Après avoir refermé fenêtres et volets, le Vicomte se coucha, épuisé par tant d’émotions. Mais le sommeil ne vint pas. Le Vicomte se tournait, se retournait dans son lit, mais rien n’y faisait : le pays des songes lui échappait à chaque fois qu’il commençait à piquer du nez. Finalement, le Vicomte se mit sur le dos, et les yeux grands ouverts, fixa le plafond en attendant que le marchand de sable veuille bien passer. La tempête perdit progressivement de l’intensité et le calme revint dans la demeure étrangement silencieuse.

 

Le Vicomte commençait à somnoler, quand un bruit de chaise traînée sur le sol, le fit sortir immédiatement de sa torpeur. Il s’assit brutalement dans son lit, la tête et les yeux levés vers le plafond. Le bruit au-dessus de sa tête recommença, suivi de pas courant sur le plancher, accompagnés de murmures inaudibles. Qu’est-ce que c’était encore ? La nature s’était déchaînée pour l’empêcher de passer une soirée tranquille et dormir comme un bébé, et voilà qu’un rongeur s’en donnait maintenant à cœur joie dans le grenier ! Il devait être énorme, vu le boucan qu’il faisait ! Furieux et exténué, le Vicomte saisit rageusement sa chandelle et son sabre, puis monta d’un pas lourd l’escalier en bois vermoulu situé au fond du couloir. Arrivé en haut, il ouvrit violemment la porte en bois qui grinça sur ses gonds et avança de quelques pas dans la pièce. Une odeur de moisi lui saisit les narines et la poussière environnante le fit éternuer. Le chandelier à bout de bras, il fit un mouvement circulaire devant lui pour éclairer les lieux.

 

La pièce était exiguë, une petite lucarne dans la toiture laissait passer un rayon de lune qui tombait sur un plancher en bois à grosses lames irrégulières. Dans un coin, un vieux lit en ferraille recouvert d’un matelas épais et déchiré, sans drap ; un énorme oreiller était posé contre la tête de lit et marqué en son centre par une empreinte de tête ou de coude, comme si quelqu’un venait de s’appuyer dessus.
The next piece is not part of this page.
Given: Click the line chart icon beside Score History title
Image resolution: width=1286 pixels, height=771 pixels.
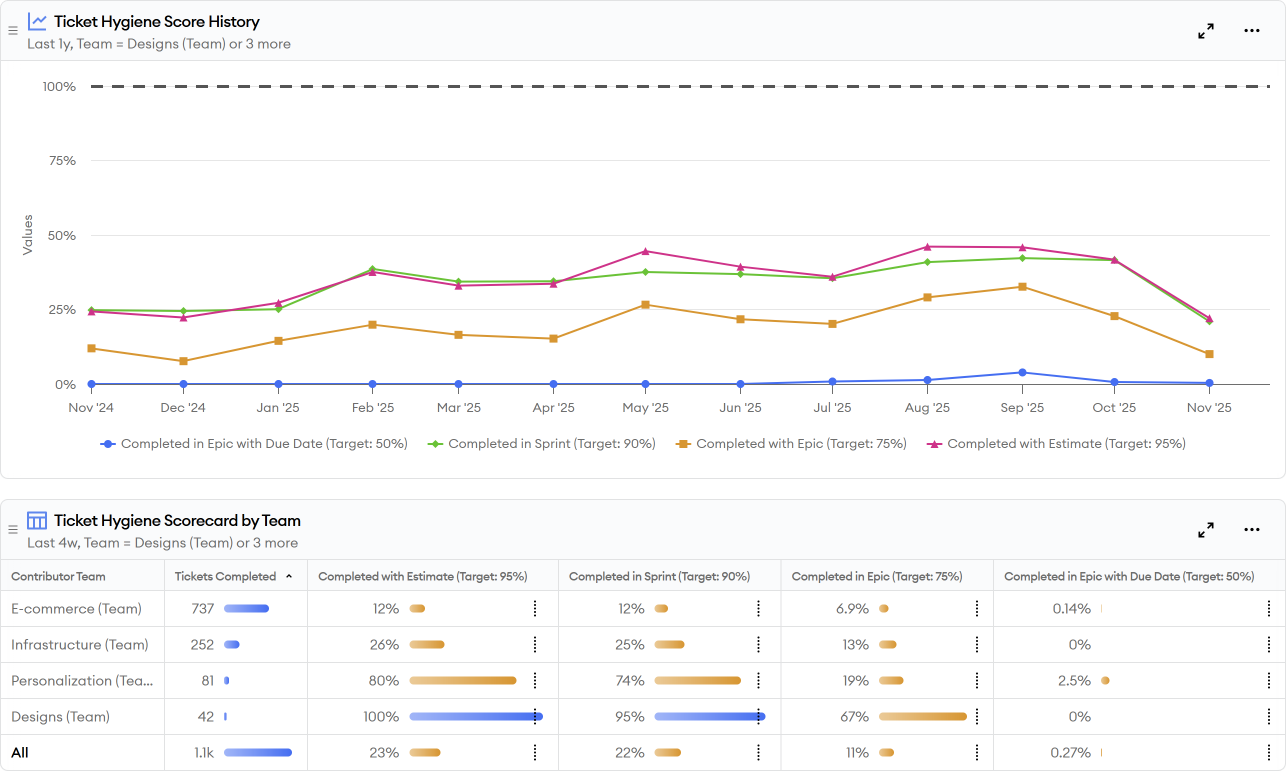Looking at the screenshot, I should pyautogui.click(x=37, y=21).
À l’opposé, une vieille chaise branlante au paillage arraché et rongé par les souris lui faisait face. Un détail attira le regard du Vicomte : n’était-ce pas des traces de pieds nus qu’il y avait sur le sol et qui couraient vers le fond de la pièce ? Comme il s’avançait doucement, la porte derrière lui se referma brutalement et claqua bruyamment. Le Vicomte sursauta et se retourna vivement pour voir ce qui avait refermé la porte. Il sentit alors passer derrière lui un léger courant d’air, comme si quelqu’un venait de passer. Lentement, il pivota de nouveau sur lui-même pour se retrouver face au lit et à la lucarne. Le chandelier vacillait au bout de son bras. Le souffle court et haletant, le Vicomte essayait de réprimer la peur qui lui étreignait le cœur. La sueur perlait sur son front, tandis qu’un tremblement incontrôlé se saisissait de ses membres. De nouveau, le léger courant d’air l’effleura, et il entendit le bruit de pieds nus qui claquaient sur le plancher. Le Vicomte était tétanisé par la frayeur qui le gagnait maintenant et crut que son cœur allait s’arrêter de battre quand un long et pénible soupir fut poussé juste à côté de son oreille droite. Il perçut parfaitement le souffle d’air dans son cou et eut un haut-le-cœur tant l’odeur qui s’en dégageait était pestilentielle.

 

Le Vicomte était sur le point de succomber à la terreur, quand une forme se dessina dans le fond de la pièce et s’avança lentement vers lui. Incapable de bouger de hurler ou de fuir, le Vicomte blême de terreur regardait impuissant la forme s’approcher. Elle traversa le rayon de lune et s’immobilisa dans sa clarté. Une femme magnifique l’observait. Sa chevelure d’un noir de corbeau était longue, épaisse, bouclée et tombait en cascades autour d’un visage ovale. Ses grands yeux noirs, aux cils très longs, ne le quittaient pas des yeux. Ses lèvres charnues et pulpeuses, légèrement entrouvertes, luisaient sous le rayon de lune accentuant leur couleur rouge vif qui tranchait avec la pâleur du visage. La femme portait une robe de nuit blanche dont la transparence dévoilait un corps d’une blancheur laiteuse. Il pouvait voir sans peine ses seins bien ronds, fermes, lourds, avec les tétons qui pointaient sous le tissu et qu’il voulut immédiatement lécher et mordiller. La taille fortement marquée accentuée l’arrondi des hanches qu’il eut aussitôt envie d’enlacer, de prendre à pleine main ; tandis que le triangle du pubis d’un noir profond l’invitait à venir y fourrager.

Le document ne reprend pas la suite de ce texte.